I'd give you an A++. I also agree with woodchip7.

Gerry


----------



## joasis (Sep 15, 2006)

Beautiful work!


----------



## pianoman (Jan 16, 2008)

Nice job!! The acent Purple Heart at the top and bottom is nice but it moves the eye from top directly to bottom... the purple heart splines in the doors are good ...I had to look for them. When I build a piece...I try to have the eye focus on the whole piecs first... then explore. But really it`s a nice cabinet! What`s the inside like? Can`t give a grade until I see the inside.


----------



## TexasTimbers (Oct 17, 2006)

Very sharp!. First thing that caught my eye right off the bat was the door. I still give it an A. I know you just wanted a grade but how about some food for thought. I like contrast in a project myself wherever possible. 

So instead of not using those boards with the more pronounced flat grain at all, next time instead of bookmatching them together, you could use one on the far left side of the left door, and the other on the far right side of the right door. They would still stand out but they would be balanced. Feng Shui - Ying Yang - all that gas ya know. 

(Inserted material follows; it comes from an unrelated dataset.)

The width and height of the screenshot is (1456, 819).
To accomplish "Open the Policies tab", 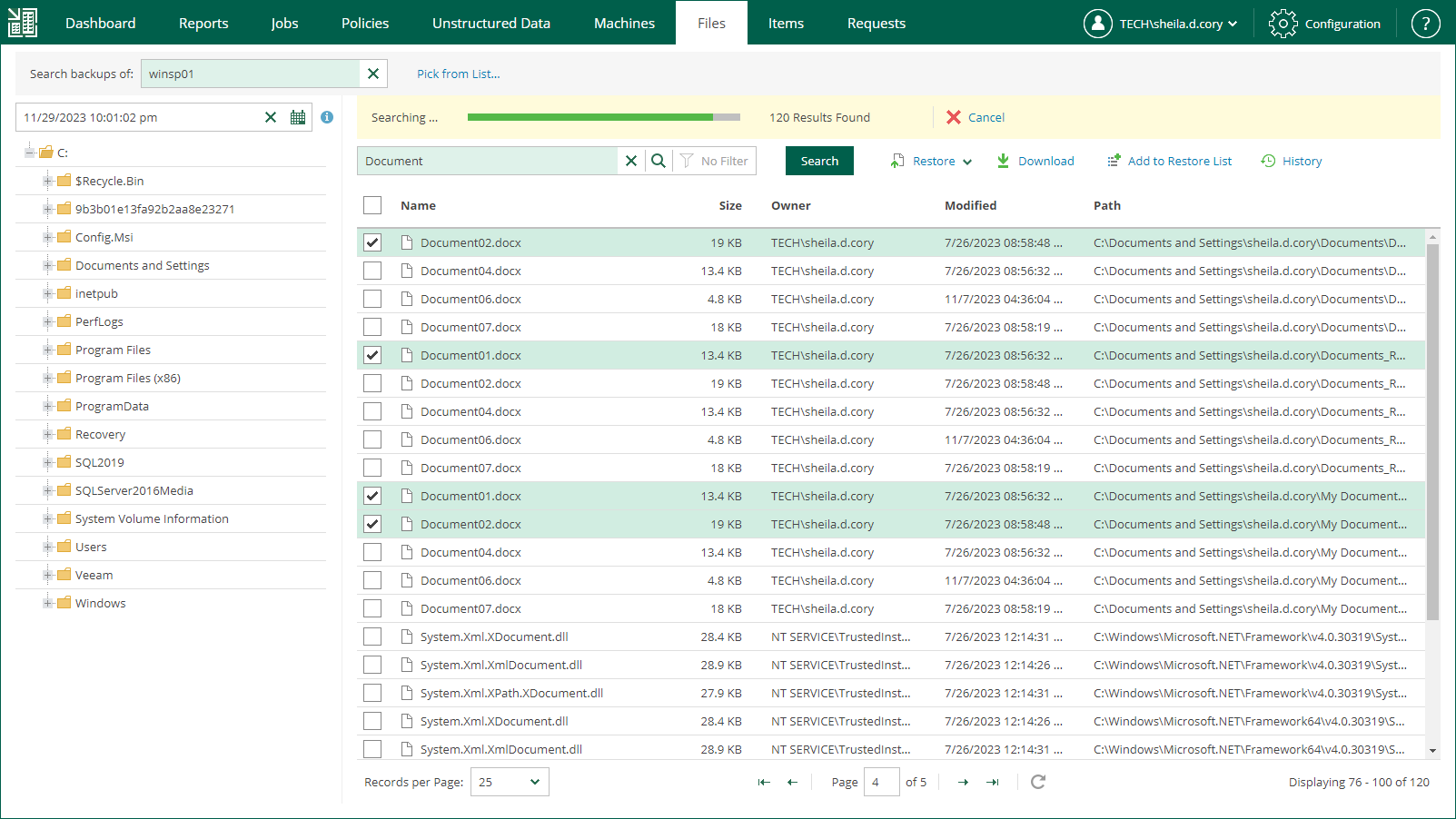I will pos(365,24).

Just an idea. It's a real nice piece and deserves to be in the gallery with all the other great stuff you guys make. I'm gonna move it there where it belongs. :thumbsup:


----------



## stuart (Jan 20, 2008)

A

nice work.

simply yet stately


----------



## rick4u2000 (Nov 27, 2006)

A+

Very nice work!


----------



## aclose (Nov 11, 2007)

do you really need to ask? 
alright, i'll give you an 'A' too 
love the splines in the doors. love the contrast of oak and purpleheart. great job. :thumbsup:


----------



## Geoguy (Feb 22, 2008)

A+ just for the splines in the doors! They're beautiful!!


----------



## LarrySch (Dec 31, 2007)

Very very nice - and A+ for sure


----------



## drcollins804 (Jan 11, 2008)

I'm torn between giving you a B-eautiful or an F-abulous. If you must revert back to the school grades then I give you an A+


----------